Deeply Flawed System Delivers No Real Justice, Says ACLU

FOR IMMEDIATE RELEASE
CONTACT: (212) 549-2666; media@aclu.org

GUANTÁNAMO BAY, Cuba – After a flawed military commission trial that was boycotted by the accused, a jury of nine military officers found Ali Hamza al Bahlul guilty of crimes including conspiracy and providing material support to al Qaeda. The American Civil Liberties Union was at Guantánamo Bay observing the al Bahlul proceedings, which, like all of the military commissions, lacked the fairness and transparency found in traditional U.S. or military courts.

The following can be attributed to Jamil Dakwar, Director of the ACLU Human Rights Program, who was at Guantánamo observing the proceedings:

"The conviction of Al Bahlul is yet another example of a military commission system set up to produce convictions, not to deliver real justice. Unfortunately, because the system is fundamentally flawed and lacks any semblance of due process, a cloud of illegitimacy hangs over this verdict. The world deserves better than that from America. The next president should close Guantánamo and future prosecutions should occur in criminal or military courts where the Constitution still means something and where verdicts, no matter what they are, can be trusted."

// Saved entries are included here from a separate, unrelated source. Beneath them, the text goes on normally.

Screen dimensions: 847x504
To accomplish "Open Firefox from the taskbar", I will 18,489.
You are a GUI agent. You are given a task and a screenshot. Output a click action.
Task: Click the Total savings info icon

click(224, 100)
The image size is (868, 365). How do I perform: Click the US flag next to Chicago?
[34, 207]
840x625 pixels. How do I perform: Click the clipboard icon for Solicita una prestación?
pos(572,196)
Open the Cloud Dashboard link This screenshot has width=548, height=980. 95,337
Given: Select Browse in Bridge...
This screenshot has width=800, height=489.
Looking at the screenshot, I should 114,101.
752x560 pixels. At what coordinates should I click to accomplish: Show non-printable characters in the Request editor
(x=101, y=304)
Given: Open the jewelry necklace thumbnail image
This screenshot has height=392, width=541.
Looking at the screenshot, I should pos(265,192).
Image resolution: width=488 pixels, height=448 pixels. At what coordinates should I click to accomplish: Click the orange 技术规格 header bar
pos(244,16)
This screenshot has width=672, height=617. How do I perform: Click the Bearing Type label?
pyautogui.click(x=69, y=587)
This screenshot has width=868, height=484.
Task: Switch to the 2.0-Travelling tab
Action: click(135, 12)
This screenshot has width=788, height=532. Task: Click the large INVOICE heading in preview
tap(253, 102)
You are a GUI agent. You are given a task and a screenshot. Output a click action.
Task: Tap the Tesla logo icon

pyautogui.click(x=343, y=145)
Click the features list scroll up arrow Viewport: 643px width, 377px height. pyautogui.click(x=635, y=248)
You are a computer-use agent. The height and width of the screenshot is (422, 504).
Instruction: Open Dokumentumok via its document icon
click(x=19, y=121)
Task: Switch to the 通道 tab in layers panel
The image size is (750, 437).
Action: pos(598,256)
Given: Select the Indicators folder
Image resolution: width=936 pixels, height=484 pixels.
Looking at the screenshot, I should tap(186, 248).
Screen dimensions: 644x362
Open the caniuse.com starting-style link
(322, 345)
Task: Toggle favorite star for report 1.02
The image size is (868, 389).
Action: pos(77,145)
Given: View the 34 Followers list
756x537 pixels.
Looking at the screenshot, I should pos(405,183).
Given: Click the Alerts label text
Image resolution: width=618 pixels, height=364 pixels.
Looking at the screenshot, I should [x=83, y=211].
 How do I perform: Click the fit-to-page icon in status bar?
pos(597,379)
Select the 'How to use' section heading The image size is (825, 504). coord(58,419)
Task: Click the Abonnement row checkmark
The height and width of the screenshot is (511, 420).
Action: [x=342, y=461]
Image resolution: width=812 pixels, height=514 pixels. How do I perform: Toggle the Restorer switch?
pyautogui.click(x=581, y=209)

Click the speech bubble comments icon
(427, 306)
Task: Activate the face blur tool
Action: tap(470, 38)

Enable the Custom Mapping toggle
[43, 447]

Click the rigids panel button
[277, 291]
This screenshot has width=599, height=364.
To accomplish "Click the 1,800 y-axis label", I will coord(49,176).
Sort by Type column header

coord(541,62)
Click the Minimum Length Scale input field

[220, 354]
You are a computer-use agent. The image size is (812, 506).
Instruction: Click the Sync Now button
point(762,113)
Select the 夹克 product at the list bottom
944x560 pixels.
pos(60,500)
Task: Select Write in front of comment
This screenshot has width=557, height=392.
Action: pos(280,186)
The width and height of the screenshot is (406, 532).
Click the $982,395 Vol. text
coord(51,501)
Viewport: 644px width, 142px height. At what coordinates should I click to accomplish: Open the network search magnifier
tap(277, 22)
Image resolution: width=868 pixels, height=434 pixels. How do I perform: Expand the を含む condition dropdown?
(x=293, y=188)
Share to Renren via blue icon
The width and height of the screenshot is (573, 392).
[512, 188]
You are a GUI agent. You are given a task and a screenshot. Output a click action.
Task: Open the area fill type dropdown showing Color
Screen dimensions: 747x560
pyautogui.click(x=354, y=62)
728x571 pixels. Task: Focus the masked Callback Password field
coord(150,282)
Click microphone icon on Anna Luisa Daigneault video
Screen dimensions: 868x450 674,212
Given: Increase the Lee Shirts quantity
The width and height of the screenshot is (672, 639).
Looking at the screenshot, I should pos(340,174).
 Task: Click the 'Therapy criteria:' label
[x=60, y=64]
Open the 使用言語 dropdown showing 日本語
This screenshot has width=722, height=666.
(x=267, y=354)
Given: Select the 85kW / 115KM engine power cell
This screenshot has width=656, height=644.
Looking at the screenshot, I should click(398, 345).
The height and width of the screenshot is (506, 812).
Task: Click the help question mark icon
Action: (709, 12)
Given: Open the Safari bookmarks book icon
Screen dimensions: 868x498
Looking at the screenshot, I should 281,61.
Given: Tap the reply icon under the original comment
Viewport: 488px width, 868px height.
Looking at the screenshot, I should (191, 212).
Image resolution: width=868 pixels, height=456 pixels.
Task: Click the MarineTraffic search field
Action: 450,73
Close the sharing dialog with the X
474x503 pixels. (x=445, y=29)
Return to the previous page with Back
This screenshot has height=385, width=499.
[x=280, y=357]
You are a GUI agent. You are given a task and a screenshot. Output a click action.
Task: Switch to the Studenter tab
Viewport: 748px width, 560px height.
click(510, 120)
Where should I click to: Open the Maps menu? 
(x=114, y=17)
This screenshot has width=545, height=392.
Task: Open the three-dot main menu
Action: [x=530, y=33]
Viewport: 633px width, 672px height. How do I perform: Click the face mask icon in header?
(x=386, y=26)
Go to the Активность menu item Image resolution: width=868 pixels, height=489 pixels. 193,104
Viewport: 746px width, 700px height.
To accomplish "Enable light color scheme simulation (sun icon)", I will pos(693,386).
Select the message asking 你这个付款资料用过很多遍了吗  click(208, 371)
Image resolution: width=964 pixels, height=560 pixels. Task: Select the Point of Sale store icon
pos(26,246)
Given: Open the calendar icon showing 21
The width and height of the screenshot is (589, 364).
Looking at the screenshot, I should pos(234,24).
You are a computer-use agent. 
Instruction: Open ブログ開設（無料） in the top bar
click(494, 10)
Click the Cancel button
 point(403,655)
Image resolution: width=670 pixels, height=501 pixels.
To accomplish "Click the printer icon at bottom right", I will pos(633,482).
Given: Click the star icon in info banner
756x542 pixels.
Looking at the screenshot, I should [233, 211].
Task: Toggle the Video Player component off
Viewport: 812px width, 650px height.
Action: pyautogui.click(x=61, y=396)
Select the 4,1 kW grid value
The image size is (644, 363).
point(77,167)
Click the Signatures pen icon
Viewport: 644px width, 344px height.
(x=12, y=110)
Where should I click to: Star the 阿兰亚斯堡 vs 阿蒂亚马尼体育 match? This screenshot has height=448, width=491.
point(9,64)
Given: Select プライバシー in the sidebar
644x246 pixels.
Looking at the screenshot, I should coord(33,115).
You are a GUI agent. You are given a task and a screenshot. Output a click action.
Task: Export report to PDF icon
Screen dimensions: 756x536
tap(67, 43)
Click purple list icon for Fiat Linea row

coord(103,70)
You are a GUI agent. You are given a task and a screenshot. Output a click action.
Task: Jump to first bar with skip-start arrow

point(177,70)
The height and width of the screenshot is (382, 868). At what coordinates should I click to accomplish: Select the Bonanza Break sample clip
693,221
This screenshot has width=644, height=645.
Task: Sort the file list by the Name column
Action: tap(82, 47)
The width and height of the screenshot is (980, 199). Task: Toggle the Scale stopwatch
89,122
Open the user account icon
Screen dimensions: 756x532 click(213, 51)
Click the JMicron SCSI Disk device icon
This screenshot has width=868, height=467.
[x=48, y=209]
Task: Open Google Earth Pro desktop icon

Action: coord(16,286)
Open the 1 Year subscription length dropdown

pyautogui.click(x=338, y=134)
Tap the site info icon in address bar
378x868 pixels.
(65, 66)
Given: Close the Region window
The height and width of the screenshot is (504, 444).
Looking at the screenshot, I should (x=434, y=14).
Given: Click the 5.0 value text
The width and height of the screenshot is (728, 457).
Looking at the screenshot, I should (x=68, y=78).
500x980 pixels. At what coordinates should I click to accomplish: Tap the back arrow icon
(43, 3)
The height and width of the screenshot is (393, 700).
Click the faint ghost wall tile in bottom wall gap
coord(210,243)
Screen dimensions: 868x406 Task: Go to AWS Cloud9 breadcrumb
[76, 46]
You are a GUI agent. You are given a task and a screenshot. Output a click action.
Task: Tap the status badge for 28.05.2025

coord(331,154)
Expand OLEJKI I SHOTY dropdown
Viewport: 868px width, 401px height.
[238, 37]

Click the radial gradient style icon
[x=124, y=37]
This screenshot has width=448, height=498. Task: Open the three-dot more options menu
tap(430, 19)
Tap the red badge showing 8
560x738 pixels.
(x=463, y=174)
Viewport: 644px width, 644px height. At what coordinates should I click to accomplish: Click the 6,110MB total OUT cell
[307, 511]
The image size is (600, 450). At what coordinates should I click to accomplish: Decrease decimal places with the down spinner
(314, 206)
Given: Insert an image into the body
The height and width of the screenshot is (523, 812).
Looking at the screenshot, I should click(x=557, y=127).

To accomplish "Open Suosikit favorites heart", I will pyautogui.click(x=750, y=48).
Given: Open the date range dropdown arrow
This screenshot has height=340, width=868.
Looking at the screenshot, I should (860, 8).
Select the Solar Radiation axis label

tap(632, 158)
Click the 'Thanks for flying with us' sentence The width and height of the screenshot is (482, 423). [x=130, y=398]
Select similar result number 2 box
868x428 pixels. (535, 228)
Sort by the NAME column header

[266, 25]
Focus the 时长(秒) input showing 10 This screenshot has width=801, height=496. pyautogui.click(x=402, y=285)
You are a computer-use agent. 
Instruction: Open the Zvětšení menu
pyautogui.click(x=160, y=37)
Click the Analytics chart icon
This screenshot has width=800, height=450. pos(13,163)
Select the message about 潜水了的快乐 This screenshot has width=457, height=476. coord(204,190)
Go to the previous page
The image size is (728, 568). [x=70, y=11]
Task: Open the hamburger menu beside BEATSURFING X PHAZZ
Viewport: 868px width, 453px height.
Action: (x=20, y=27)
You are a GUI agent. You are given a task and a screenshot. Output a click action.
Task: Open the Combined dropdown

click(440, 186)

Al Bahlul, who has been detained at Guantánamo since 2002, boycotted his trial and, at al Bahlul's request, his court-appointed military defense lawyer, Major David Frakt, remained silent throughout the proceedings. The jury of nine military officers, six of whom served on the panel that convicted Australian David Hicks in 2007, deliberated fewer than four hours on Friday.

The ACLU calls on the next president to close Guantánamo, ban torture and end extraordinary rendition.